Aim of the exercise:
Set down, character for character, everything in the records below from the line holding "Task: Pan the map right with the wheel arrow" down to the line holding "The image size is (1149, 683).", and no other line.

────

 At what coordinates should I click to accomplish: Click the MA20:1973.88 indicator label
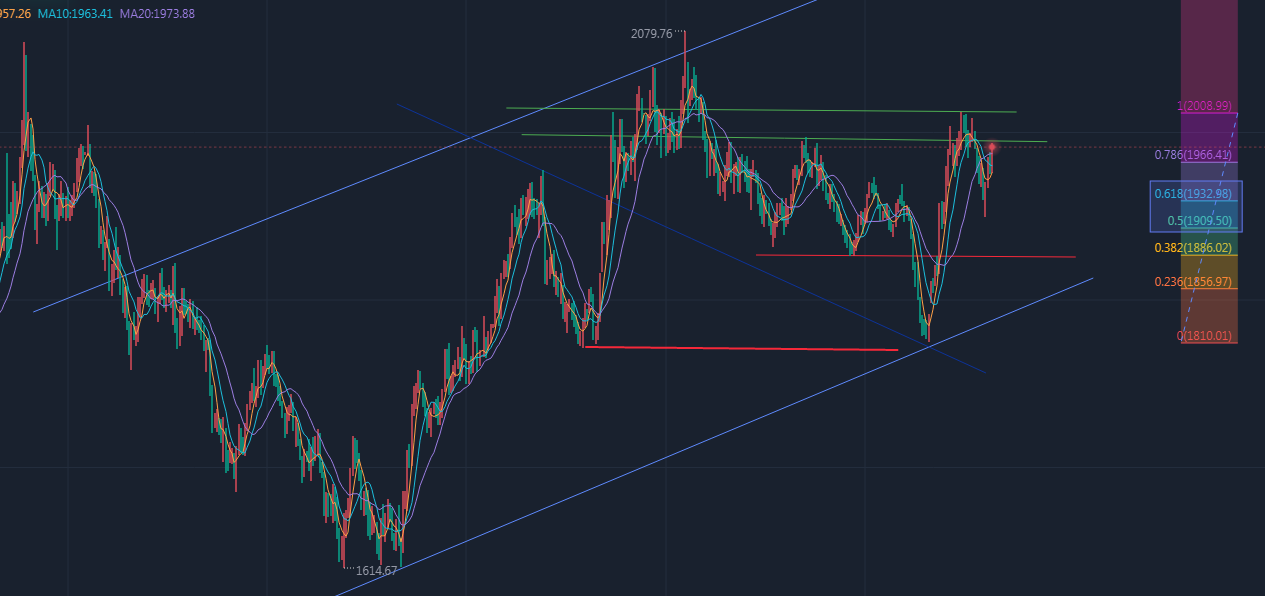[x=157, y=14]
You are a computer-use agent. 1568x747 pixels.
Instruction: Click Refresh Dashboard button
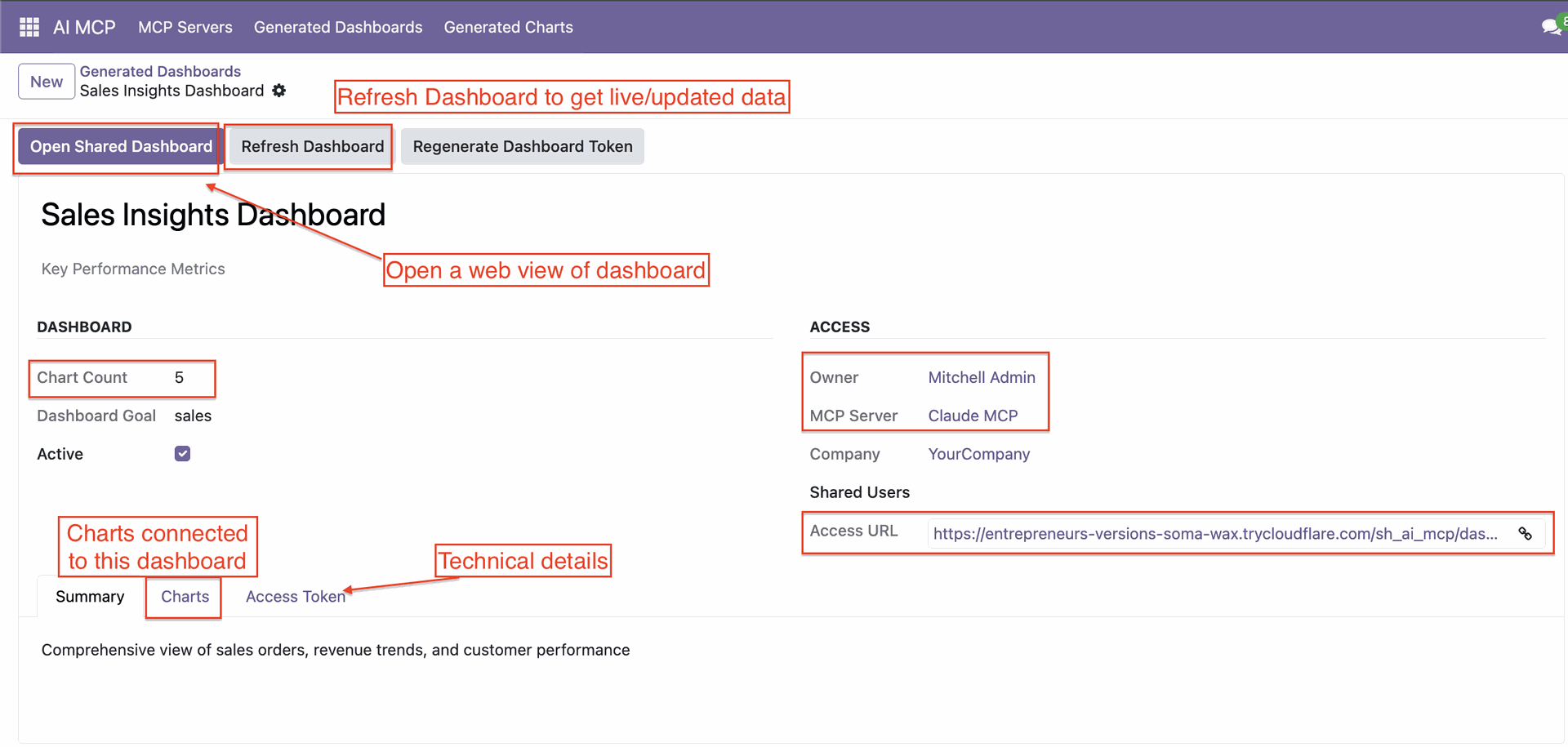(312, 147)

────

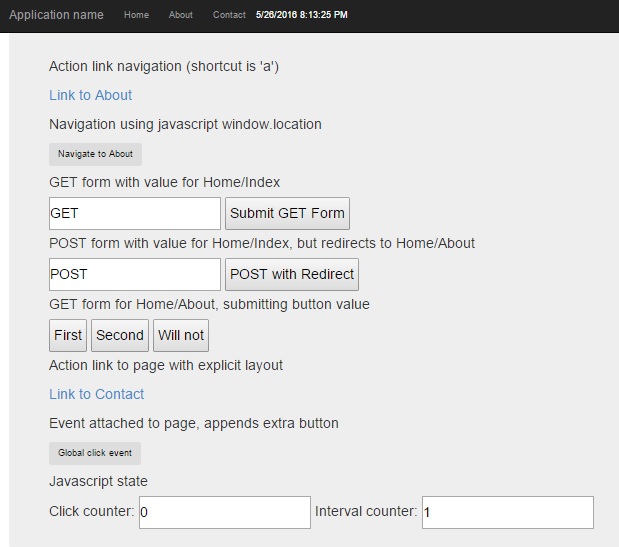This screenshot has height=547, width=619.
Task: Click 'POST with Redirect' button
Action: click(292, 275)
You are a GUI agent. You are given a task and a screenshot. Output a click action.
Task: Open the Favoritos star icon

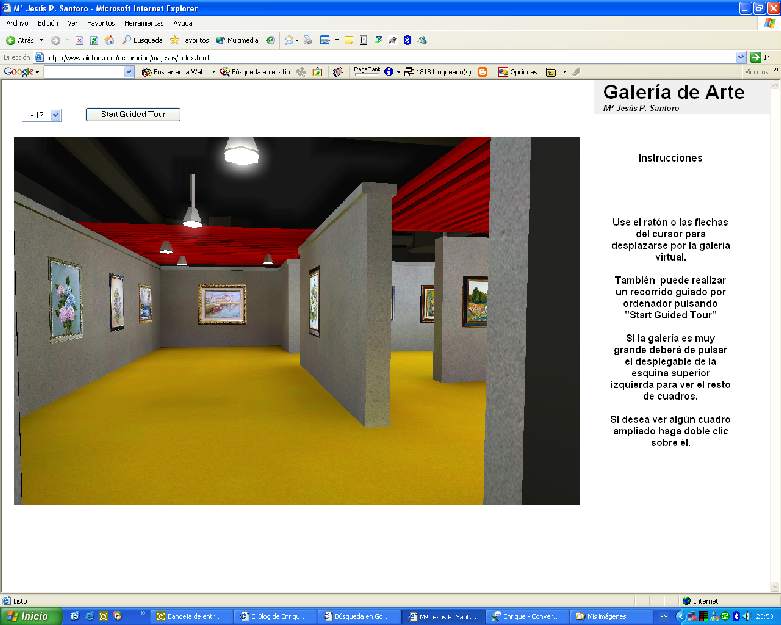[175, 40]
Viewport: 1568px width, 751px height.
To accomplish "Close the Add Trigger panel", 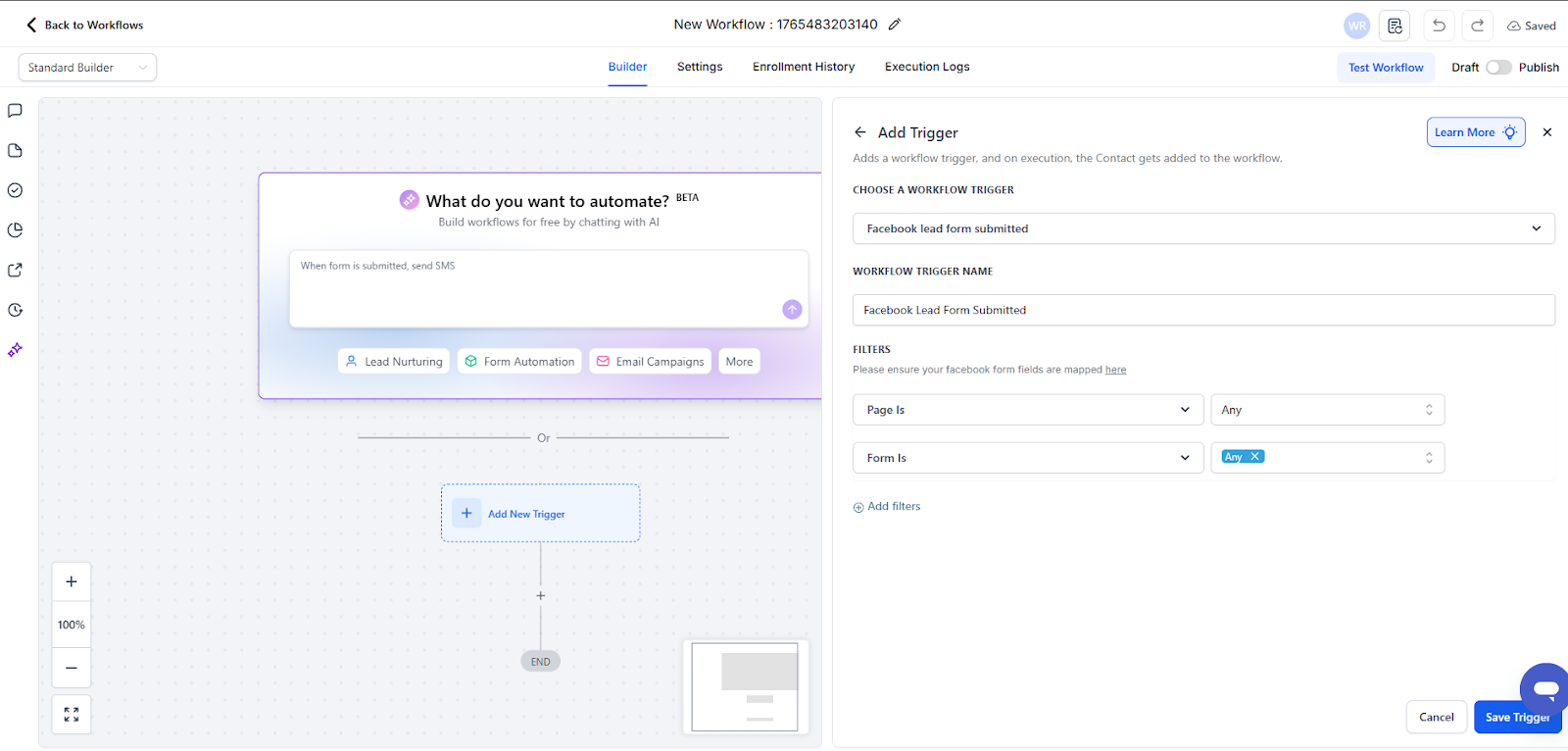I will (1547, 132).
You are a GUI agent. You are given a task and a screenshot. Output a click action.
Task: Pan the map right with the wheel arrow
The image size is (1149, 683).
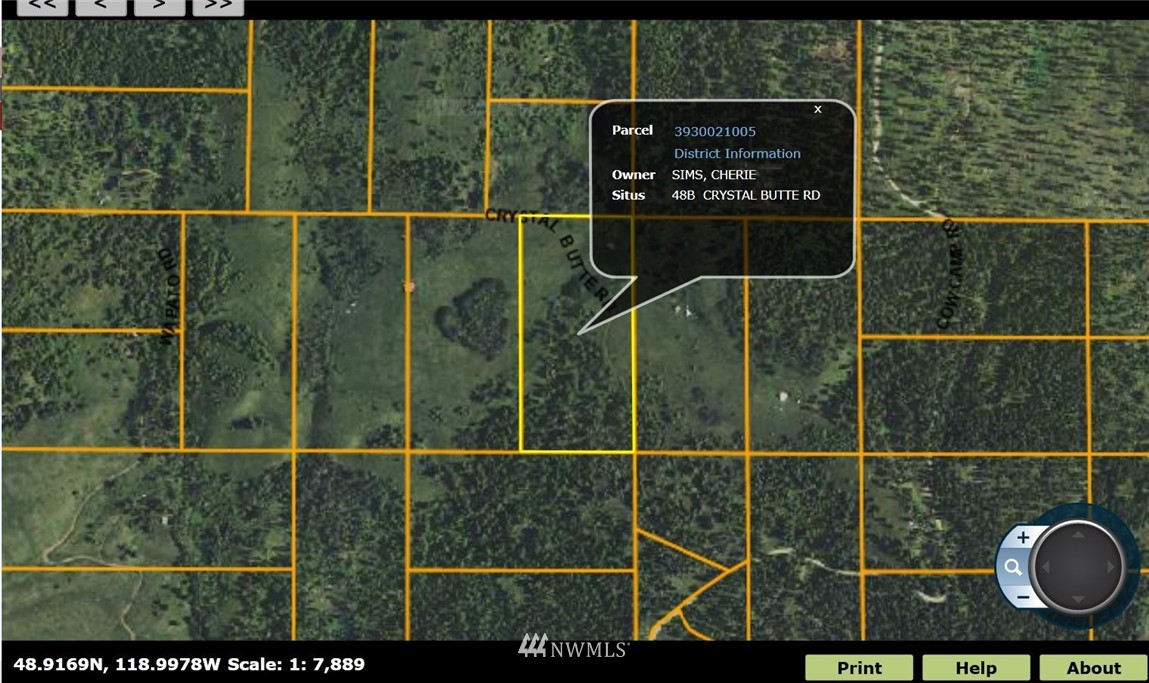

────

Expected answer:
Task: Pan the map right with the wheel arrow
The image size is (1149, 683).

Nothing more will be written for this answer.